O (falso) dilema cambial

João Luiz Mascolo

27/10/2009

Voltou à tona a discussão sobre o nível da taxa de câmbio e seus efeitos perversos sobre a rentabilidade do setor exportador. É óbvio que uma taxa de câmbio mais desvalorizada leva a uma maior rentabilidade das exportações. Também é claro que um país que melhora a qualidade de sua gestão macroeconômica ,passa a ser visto pelos investidores internacionais como uma boa oportunidade de aplicação de capital.

Nos últimos quinze anos, apesar dos sobressaltos usuais, o Brasil evoluiu bastante na gestão de curto prazo, com o fim da inflação, uma maior consciência fiscal, o estabelecimento do regime de meta de inflação - apesar dos inúmeros progressos que se fazem necessários neste campo – o  acúmulo de um confortável nível de reservas o que, somado a um cenário externo, na maior parte do tempo favorável, culminou com a obtenção do grau de investimento das principais agências de rating internacionais.

Neste quadro, é natural que o capital internacional se interesse pelas oportunidades oferecidas pelo mercado local, aumentando o ingresso de divisas e apreciando a taxa de câmbio. Esta situação é, então, vista pelo Governo como um problema, tendo dado margem, recentemente, à introdução de um IOF com alíquota de 2% sobre o fluxo de capitais de curto prazo. Aparentemente estamos diante de um curioso dilema: se melhoramos a percepção externa sobre a economia, com a redução do risco – país, prejudicamos o setor exportador.

Este é, na verdade, um falso dilema. Alguns atribuem esta situação à alta taxa de juros praticada pelo Banco Central, que estimularia o ingresso de divisas para arbitragens de renda fixa, exacerbando o comportamento da taxa de câmbio. Este raciocínio não faz sentido. O BC pratica a taxa que se faz necessária ao cumprimento da meta de inflação e, se esta taxa é elevada, isto se deve a questões estruturais, oriundas do próprio Governo.
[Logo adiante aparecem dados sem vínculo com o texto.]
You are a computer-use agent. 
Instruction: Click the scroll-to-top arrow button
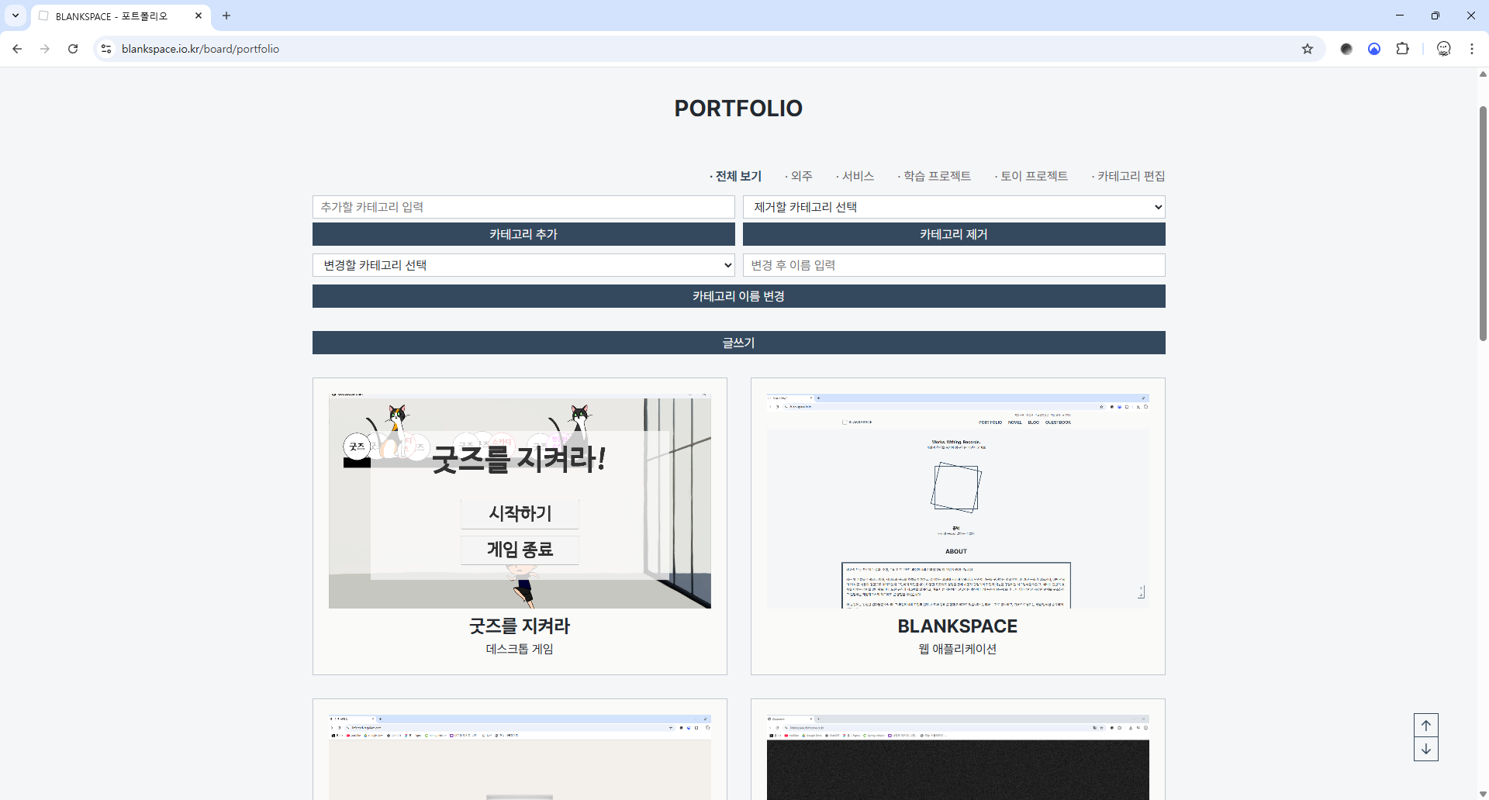[x=1425, y=726]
O nível do déficit e da dívida pública tornam o Governo o maior tomador de crédito do país, pressionando a taxa real de equilíbrio. Por outro lado, outras incertezas são precificadas na taxa de juros como, por exemplo, as imperfeições da autonomia do BC brasileiro, cuja Diretoria, além de não ter um mandato fixo – princípio básico da independência de qualquer Autoridade Monetária – tem este mandato coincidindo com o do Executivo. Além disso, esta autonomia não está garantida pela Constituição mas sim por um decreto presidencial, o que reduz bastante sua força .Desta forma, a taxa de juros real de equilíbrio é bastante alta no Brasil, não por “insensibilidade” do BC, como apregoam alguns, mas porque uma situação institucional adversa nos campos fiscal e monetário leva a isso.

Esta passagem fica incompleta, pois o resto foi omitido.